L’ elenco del pizzo è stato trovato nei pantaloni di Giuseppe Tantillo, 36 anni, fratello di Domenico, considerato dagli investigatori il nuovo capo della cosca del Borgo Vecchio. Assieme al padre gestiscono lo storico chiosco di frutta e verdura, con annessa bottiglieria, conosciuto da tutti i palermitani. I militari sono andati ad arrestarlo alle 3 di mercoledì ed hanno perquisito la sua abitazione di via Muzio Salvo Rosini.

L’ultima mappa del racket è finita subito al vaglio degli investigatori che stanno identificando tutti i no mi ed i negozi. Ci sono un paio di pub e un distributore di carburante che, come il resto delle attività, si trovano tra via Crispi, il porto, via Isidoro La Lumia e la parte centrale di via Libertà, quella di competenza della cosca del Borgo.
Proprio una estorsione ad un locale di via La Lumia, il Berlin Cafè, viene contestata a Tantillo nel provvedimento di fermo.

L’ avrebbe messa a segno assieme a Nunzio La Torre, pure lui arrestato, imponendo al titolare una tassa di 150-200 euro, a Natale ed a Pasqua. I due sono accusati anche di avere taglieggiato la tabaccheria Virzì, di via Principe Scordia (500 euro a Natale e Pasqua); il chiosco di Piazza della Pace (500 euro) e la tabaccheria Currieri di via Crispi. Da solo invece avrebbe estorto denaro al pasticceria «Firicano» di via La Masa (200 al mese) e la trattoria «da Pino» di via Dello Spezio (200 al mese).

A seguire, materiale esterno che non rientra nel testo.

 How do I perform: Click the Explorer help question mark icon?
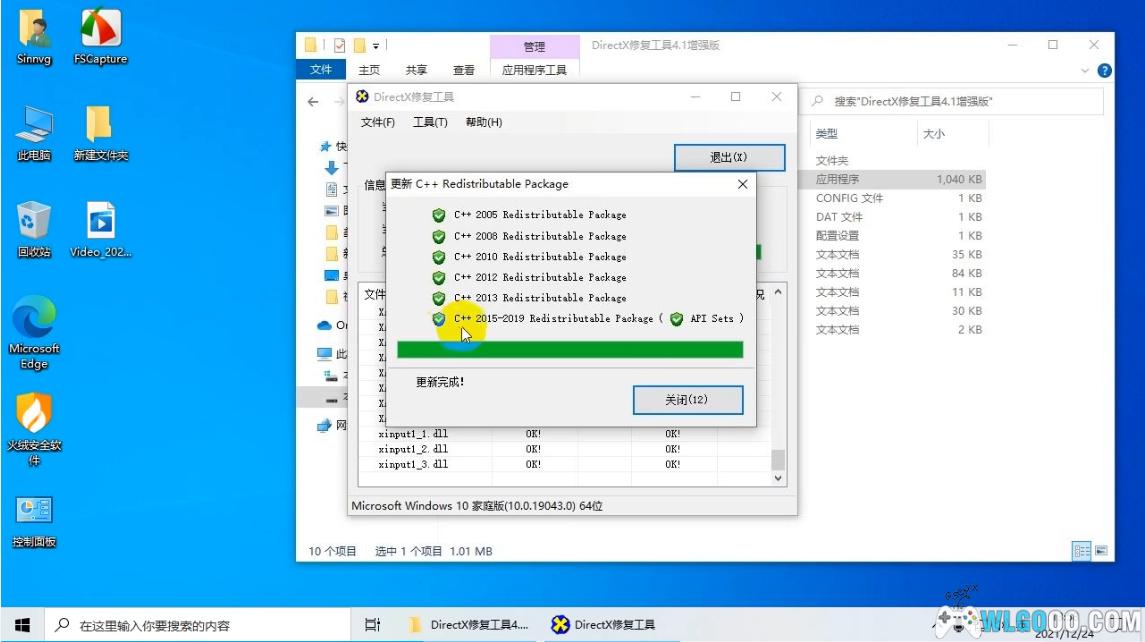click(x=1104, y=71)
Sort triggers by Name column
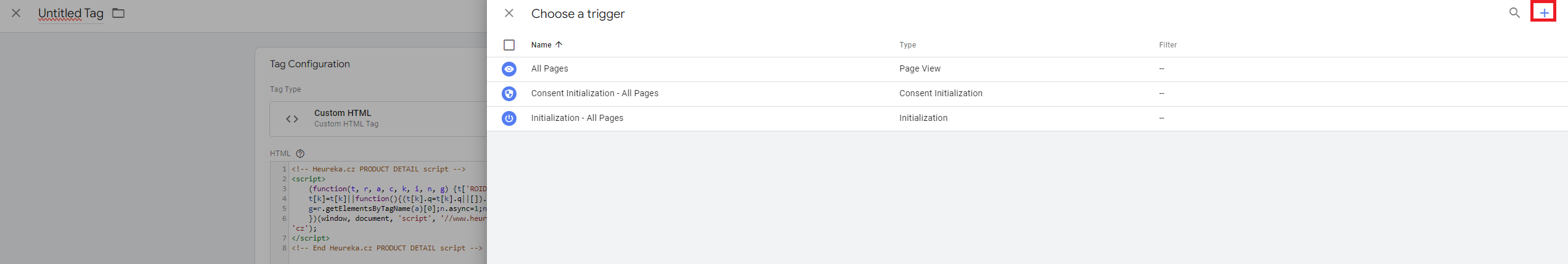 point(541,45)
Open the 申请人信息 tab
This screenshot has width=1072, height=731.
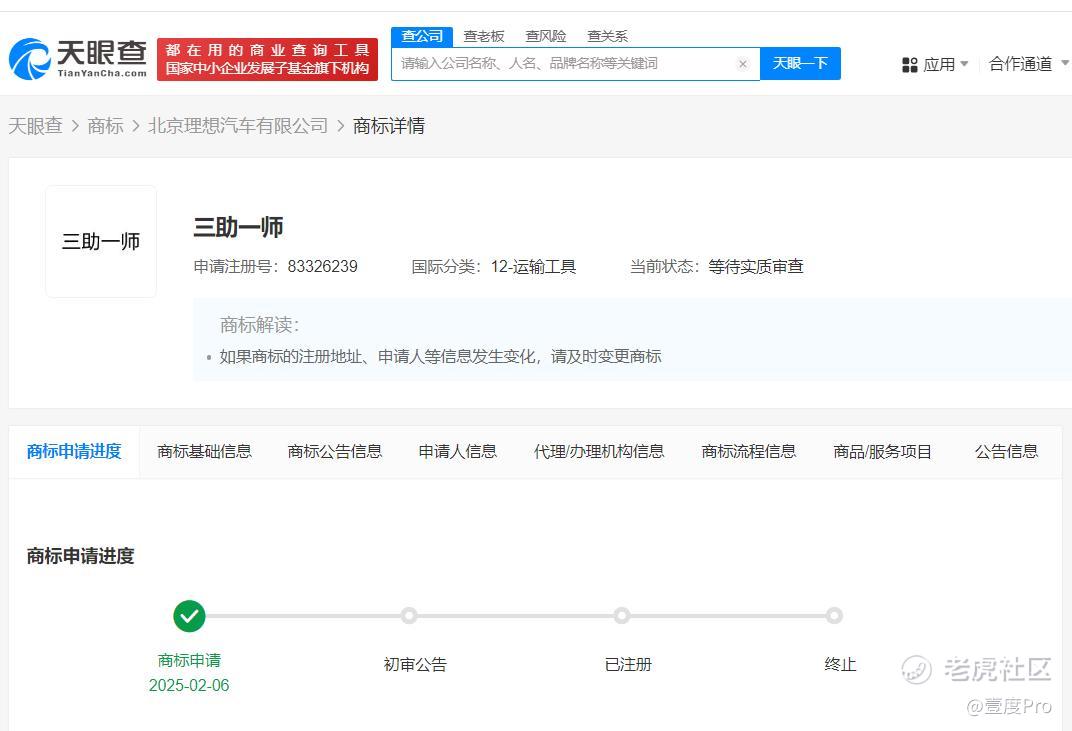pos(458,451)
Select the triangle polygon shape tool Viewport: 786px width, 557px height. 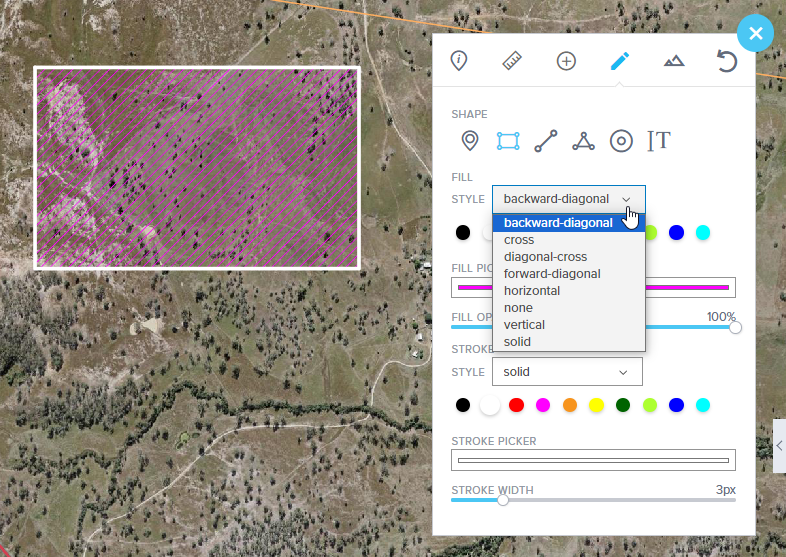pos(583,141)
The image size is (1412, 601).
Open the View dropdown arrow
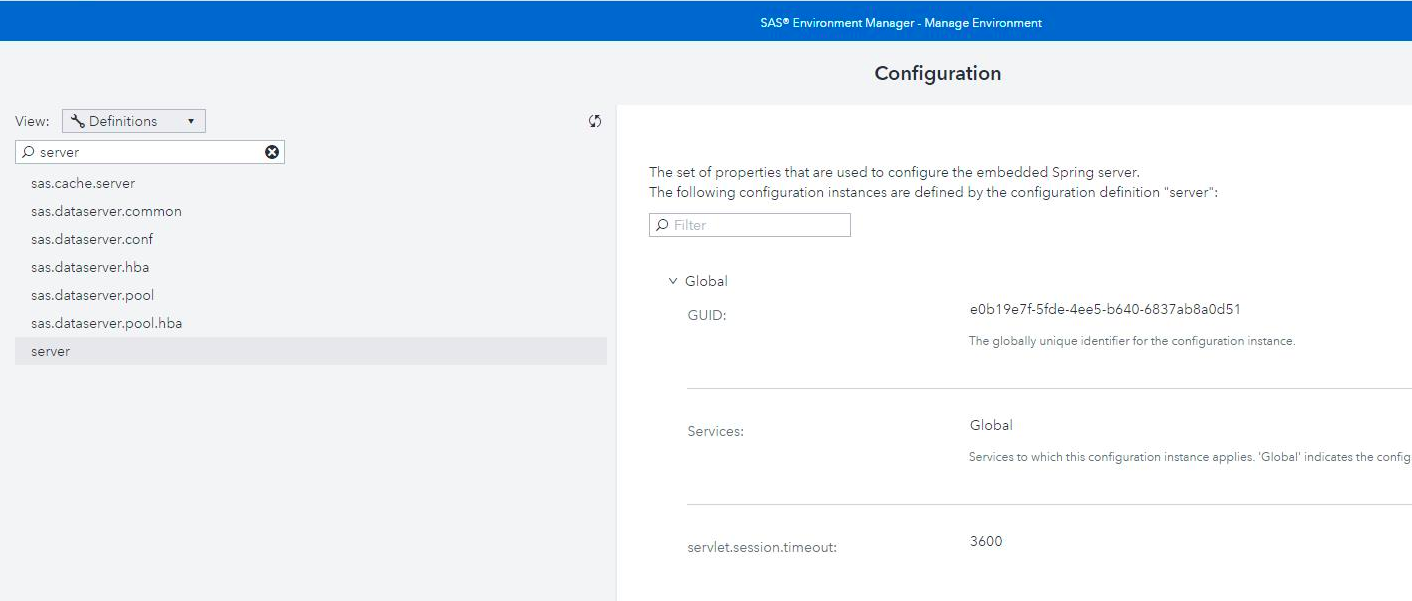pyautogui.click(x=191, y=121)
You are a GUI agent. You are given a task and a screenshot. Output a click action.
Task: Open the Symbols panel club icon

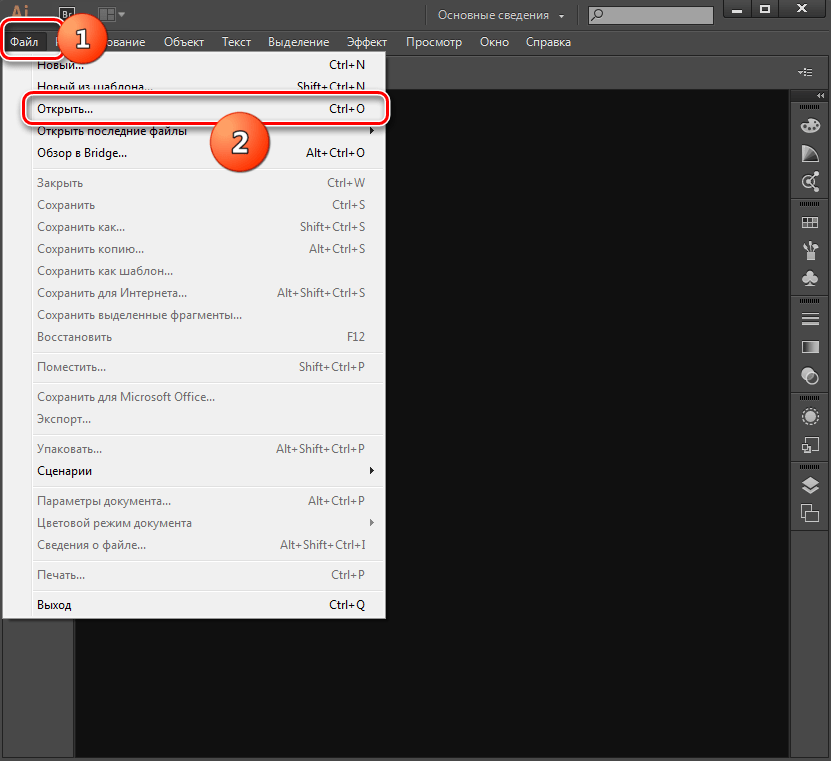[810, 278]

La zona di riferimento è dunque la stessa, le nuove vittime si trovano fianco a fianco con quelle vecchie, che pagavano da anni. Lui riscuoteva il denaro, ma il vero capo sarebbe stato il fratello maggiore, Domenico Tantillo, che poteva contare su una batteria di estorsori formata da Girolamo Ciresi, Antonino Abbate, Salvatore Ingrassia, Nunzio La Torre.

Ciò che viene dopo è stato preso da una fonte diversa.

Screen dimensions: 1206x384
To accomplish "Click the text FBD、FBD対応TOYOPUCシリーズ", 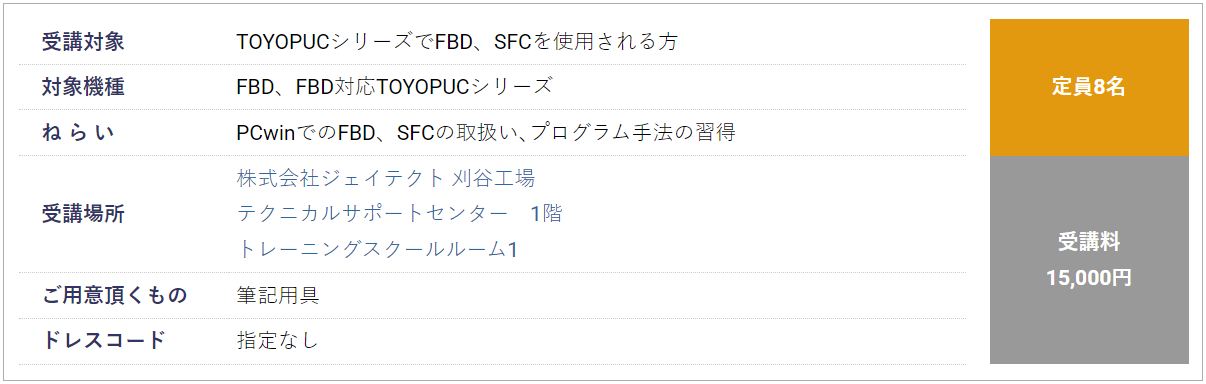I will point(394,87).
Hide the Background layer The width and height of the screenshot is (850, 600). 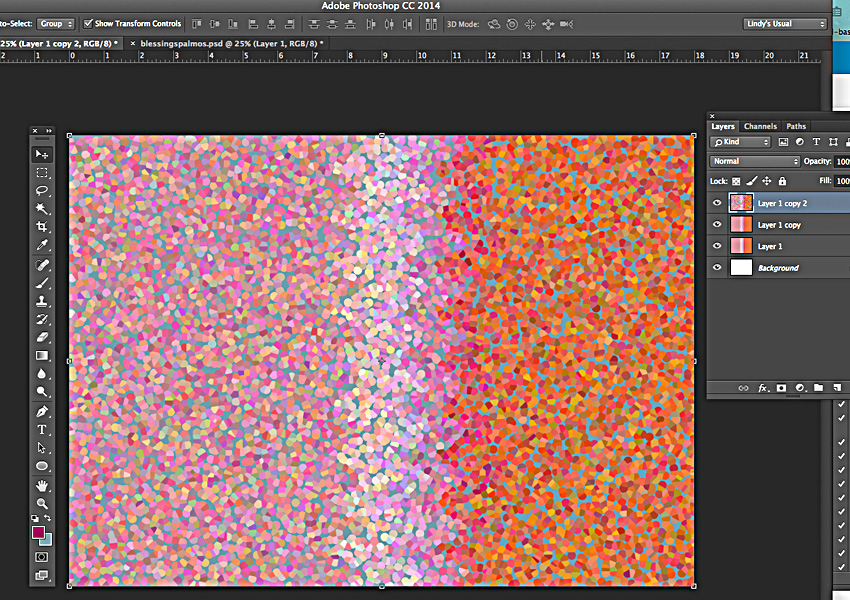coord(716,267)
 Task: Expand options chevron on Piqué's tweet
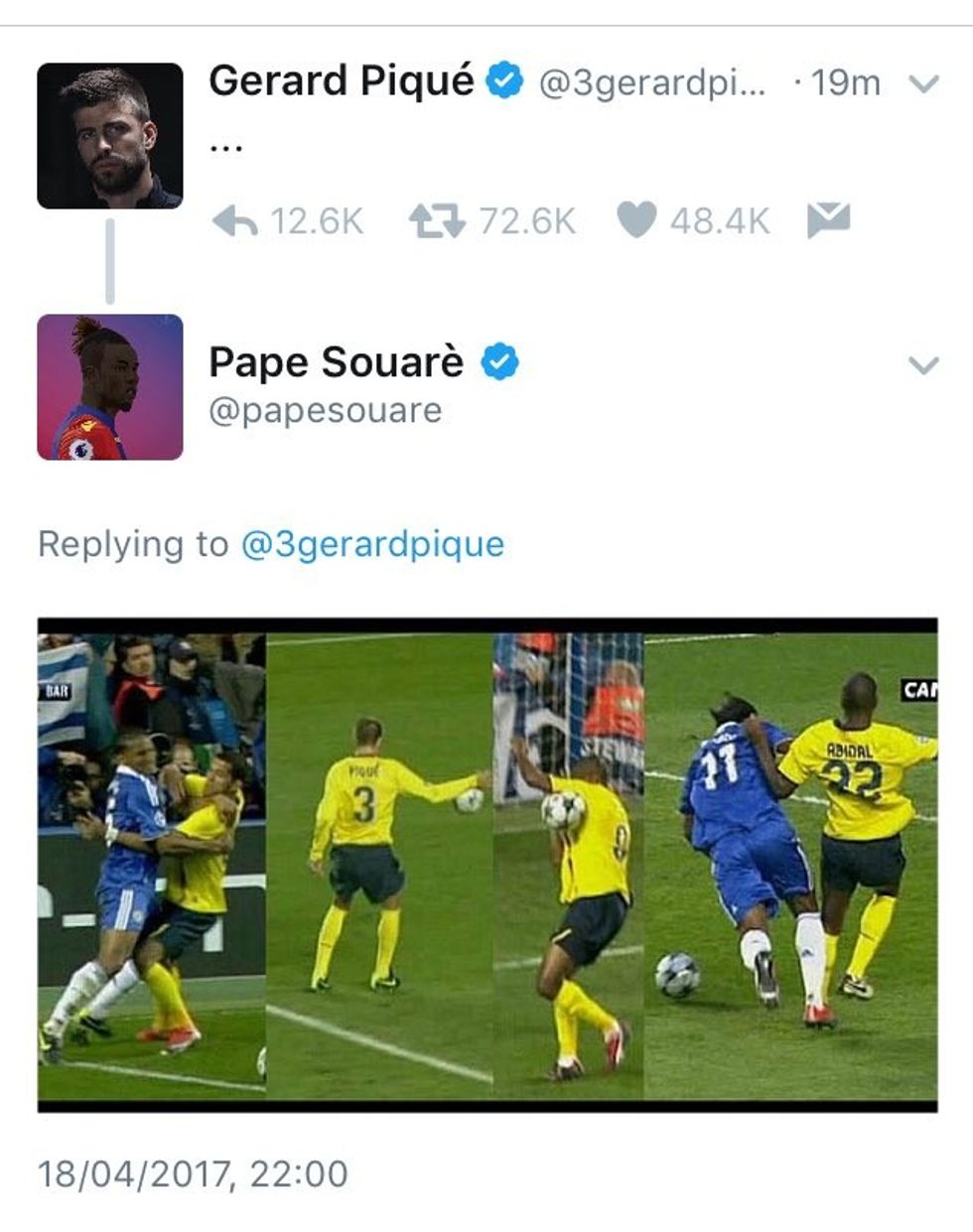pyautogui.click(x=923, y=84)
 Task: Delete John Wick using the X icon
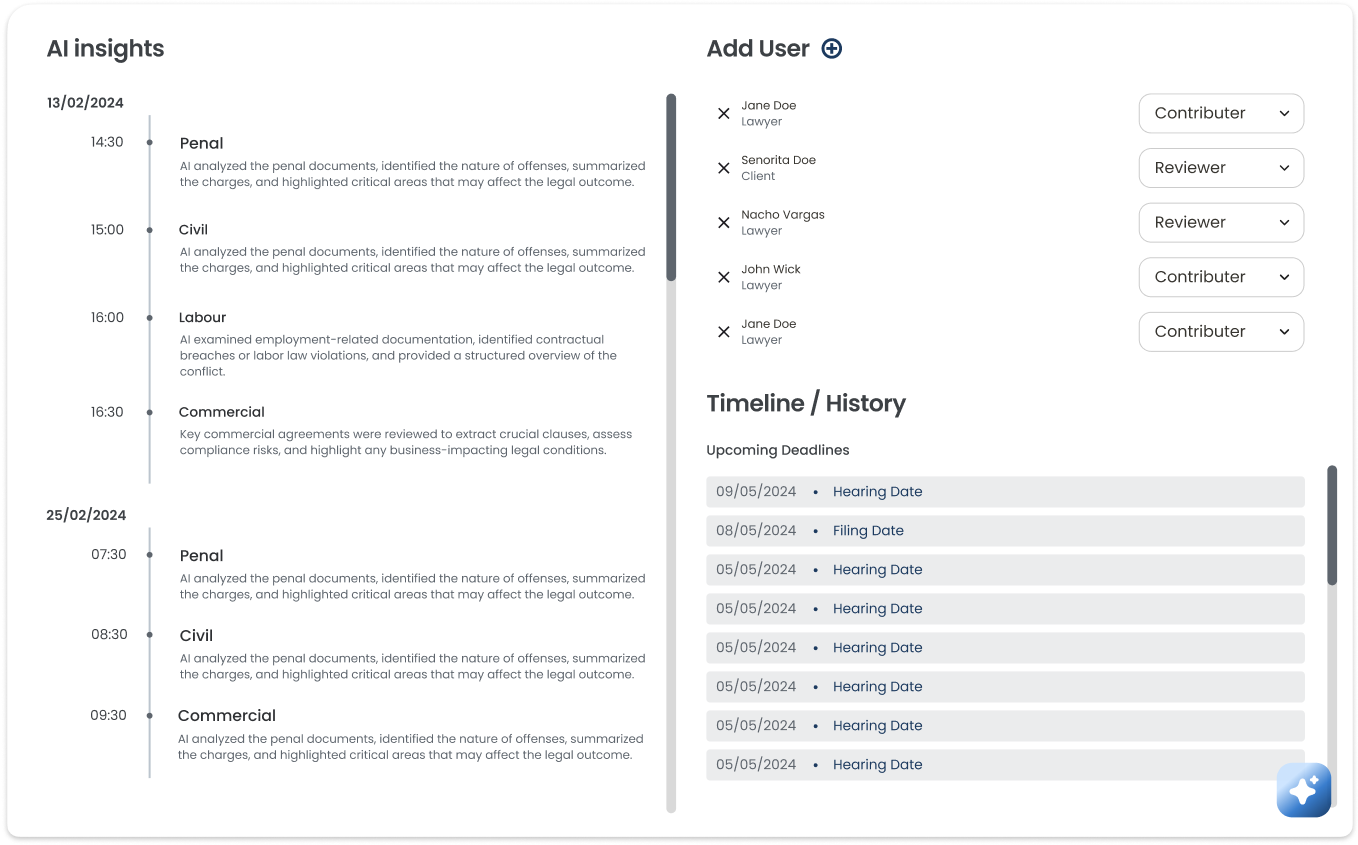pyautogui.click(x=724, y=277)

Tra gli estorsori ci sarebbe anche l’architetto Salvatore Scardina, 65 anni, lavora a Roma, ma ha tanti interessi a Bagheria. Condannato ad 8 anni nel 1999 per associazione mafiosa, l’ architetto è stato testimone alle nozze di Gaetano Sangiorgi e Angela Salvo, la nipote di Ignazio Salvo, l’ esattore mafioso assassinato davanti alla sua villa di Santa Flavia. Sangiorgi è stato condannato all’ ergastolo per questo delitto, mentre Scardina e indicato come un «colletto bianco», formalmente affiliato a Cosa Nostra ed in contatto, già dalla fine degli anni ’80, con gli ambienti della politica e dell’ imprenditoria romana che contano.

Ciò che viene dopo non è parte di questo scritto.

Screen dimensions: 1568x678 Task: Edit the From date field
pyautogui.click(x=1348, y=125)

Adesso è finito di nuovo nei guai per due estorsioni, ma di quelle pesanti. La prima è ai danni dell’ imprenditore Giuseppe Bucaro che si era assicurato la fornitura dell’ acqua per il Comune di Santa Flavia. Una tangente da 10 mila euro che sarebbe finita nelle casse del mandamento di Bagheria. La seconda è ancora più grossa: 20 mila euro. Per l’ accusa l’ avrebbe pagata Salvatore Martorana, amministratore della ditta «Eurocostruzioni spa».

Per anni il nome del professionista è stato quasi dimenticato, ma di recente sono tornati a parlare di lui una sfilza di pentiti: Antonino Zarcone, Salvatore Lo Piparo, Vincenzo Gennaro e Rosario Flamia. Quest’ ultimo dice sia un «una persona di spessore, di alto spessore mafioso», in contatto con Pino Scaduto e «per tale ragione, continua a gestire alcune lucrose estorsioni in danno di imprenditori di Santa Flavia». Dopo queste dichiarazioni i carabinieri gli hanno piazzato una microspia dentro la macchina, monitorando in diretta i suoi frequenti viaggi tra Roma e Santa Flavia, dove ha una villa. Entrambe le vittime del pizzo hanno ammesso i pagamenti.